A study focused on finding out whether or not having a sense that you're doing two things at once leads to better work output. "The Illusion of Multitasking and Its Positive Effect on Performance" was published in Psychological Science by University of Michigan's Shalena Srna, University of Pennsylvania's Rom Y. Schrift, and Yale's Gal Zauberman.

"Across 32 studies (30 of which had performance-based incentives) containing a total of 8,242 participants, we found that individuals who perceived an activity as multitasking were more engaged and consequently outperformed those who perceived that same activity as single tasking."

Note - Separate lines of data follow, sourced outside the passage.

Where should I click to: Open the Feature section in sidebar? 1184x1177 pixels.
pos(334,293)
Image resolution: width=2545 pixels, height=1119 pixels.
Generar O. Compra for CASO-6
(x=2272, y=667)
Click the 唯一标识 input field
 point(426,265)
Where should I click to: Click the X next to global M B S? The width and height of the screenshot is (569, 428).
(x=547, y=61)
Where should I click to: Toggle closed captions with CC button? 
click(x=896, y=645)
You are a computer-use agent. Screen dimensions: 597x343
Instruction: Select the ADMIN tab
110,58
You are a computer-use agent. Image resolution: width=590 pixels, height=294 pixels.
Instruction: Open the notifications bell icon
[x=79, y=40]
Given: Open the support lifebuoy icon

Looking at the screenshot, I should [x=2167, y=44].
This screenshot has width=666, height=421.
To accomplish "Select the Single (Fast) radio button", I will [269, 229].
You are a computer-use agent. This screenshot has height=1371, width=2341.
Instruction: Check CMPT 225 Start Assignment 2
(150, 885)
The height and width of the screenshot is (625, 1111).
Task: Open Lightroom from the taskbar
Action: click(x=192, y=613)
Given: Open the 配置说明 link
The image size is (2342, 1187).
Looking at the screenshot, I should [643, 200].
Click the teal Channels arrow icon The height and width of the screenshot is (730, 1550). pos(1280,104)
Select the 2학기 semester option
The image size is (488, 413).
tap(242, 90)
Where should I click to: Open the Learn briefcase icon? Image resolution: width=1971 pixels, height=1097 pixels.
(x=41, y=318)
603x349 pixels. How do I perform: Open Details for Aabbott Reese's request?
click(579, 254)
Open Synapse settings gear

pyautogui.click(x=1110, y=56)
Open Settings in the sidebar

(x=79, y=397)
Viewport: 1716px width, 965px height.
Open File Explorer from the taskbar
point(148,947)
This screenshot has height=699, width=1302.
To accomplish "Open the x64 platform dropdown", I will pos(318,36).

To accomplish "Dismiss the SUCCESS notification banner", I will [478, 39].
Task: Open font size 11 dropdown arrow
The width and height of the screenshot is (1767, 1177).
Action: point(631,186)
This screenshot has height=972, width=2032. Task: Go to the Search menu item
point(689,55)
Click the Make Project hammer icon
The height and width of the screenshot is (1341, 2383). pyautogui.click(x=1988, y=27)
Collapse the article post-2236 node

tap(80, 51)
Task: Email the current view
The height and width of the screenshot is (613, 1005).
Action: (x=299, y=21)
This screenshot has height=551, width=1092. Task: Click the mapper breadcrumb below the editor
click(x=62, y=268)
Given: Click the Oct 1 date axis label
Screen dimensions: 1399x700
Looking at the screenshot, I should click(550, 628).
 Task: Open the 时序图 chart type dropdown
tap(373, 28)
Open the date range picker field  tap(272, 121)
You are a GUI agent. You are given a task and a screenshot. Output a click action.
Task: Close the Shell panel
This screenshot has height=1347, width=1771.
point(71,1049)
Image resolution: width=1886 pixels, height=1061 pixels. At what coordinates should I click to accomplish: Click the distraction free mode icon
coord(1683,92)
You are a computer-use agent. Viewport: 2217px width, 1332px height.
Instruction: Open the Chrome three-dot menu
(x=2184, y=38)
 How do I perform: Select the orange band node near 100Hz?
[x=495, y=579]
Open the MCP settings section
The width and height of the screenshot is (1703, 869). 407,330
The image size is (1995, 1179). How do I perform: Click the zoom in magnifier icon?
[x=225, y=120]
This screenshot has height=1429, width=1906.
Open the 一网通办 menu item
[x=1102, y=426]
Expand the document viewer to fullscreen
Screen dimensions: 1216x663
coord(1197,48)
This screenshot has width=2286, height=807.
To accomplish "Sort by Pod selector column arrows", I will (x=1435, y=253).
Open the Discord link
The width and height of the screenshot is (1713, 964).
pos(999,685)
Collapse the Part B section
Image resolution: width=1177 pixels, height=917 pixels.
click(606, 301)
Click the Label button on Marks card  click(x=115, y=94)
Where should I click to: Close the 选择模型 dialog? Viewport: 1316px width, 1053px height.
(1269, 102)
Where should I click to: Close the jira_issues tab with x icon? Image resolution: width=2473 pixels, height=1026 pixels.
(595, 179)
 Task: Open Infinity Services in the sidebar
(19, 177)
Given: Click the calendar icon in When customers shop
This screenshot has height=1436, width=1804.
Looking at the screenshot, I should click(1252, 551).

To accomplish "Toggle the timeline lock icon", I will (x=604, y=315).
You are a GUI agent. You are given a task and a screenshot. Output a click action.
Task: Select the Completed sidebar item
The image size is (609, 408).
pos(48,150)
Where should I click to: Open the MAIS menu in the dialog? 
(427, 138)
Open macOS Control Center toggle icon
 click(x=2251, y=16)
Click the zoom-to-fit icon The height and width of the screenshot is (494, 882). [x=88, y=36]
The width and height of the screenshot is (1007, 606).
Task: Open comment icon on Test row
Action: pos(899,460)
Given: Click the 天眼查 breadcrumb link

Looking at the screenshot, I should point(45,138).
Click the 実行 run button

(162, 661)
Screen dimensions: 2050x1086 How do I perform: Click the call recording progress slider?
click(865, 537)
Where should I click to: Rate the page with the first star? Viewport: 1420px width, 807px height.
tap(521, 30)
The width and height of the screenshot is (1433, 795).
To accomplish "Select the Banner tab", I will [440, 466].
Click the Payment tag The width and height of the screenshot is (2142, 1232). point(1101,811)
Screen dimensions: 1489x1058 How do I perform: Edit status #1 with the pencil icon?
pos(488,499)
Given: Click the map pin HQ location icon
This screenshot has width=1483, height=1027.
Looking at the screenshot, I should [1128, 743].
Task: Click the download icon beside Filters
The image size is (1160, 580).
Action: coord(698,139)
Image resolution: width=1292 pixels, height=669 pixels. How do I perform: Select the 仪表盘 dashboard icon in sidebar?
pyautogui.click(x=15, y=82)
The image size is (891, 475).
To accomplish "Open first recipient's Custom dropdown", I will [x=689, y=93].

The key word is "perceived." Actual simultaneous multitasking degrades performance, but when people believe they're multitasking (even if they're actually doing sequential focused work), engagement and performance improve. The psychological frame matters more than the reality. This has implications for how we structure and describe learning activities.


🔨 Do

Self-Care Strategies

"Let the beauty we love be what we do. There are hundreds of ways to kneel and kiss the ground." — Rumi

I've been thinking a lot about self care over the last year. I've also seen several friends recently dealing with personal & professional issues. I'm thinking about how to be the best you possible:

  1. Be tenacious in your appreciation & optimism - Gratitude as practice not sentiment
  2. Define your extraordinary - Your metrics not society's
  3. Make friends with your body - Embodiment not punishment
  4. Lose yourself in curiosity & creativity - Flow states as refuge
  5. Be of service in a way that's meaningful to you - Purpose aligned with values

Self-care isn't indulgence but foundation. You cannot sustain care for others without caring for yourself.


🤔 Consider

"Be who you are and say what you feel because those who mind don't matter, and those who matter don't mind." — Dr. Seuss

Balancing care and shame requires knowing difference between consequences and humiliation between protecting children's privacy and exploiting their data between genuine connection and platform manipulation. Dr. Seuss's wisdom about authenticity applies: platforms that mind your privacy don't matter for genuine connection while those who matter won't demand surrender of autonomy. Facebook emails prove they mind your data sovereignty very much. Sharenting shows we've normalized surveillance that should horrify us. Yellow Jackets reveal viral coordination can tear apart what careful organizing builds. The balance tilts toward shame when we prioritize performance over protection virality over care engagement over wellbeing.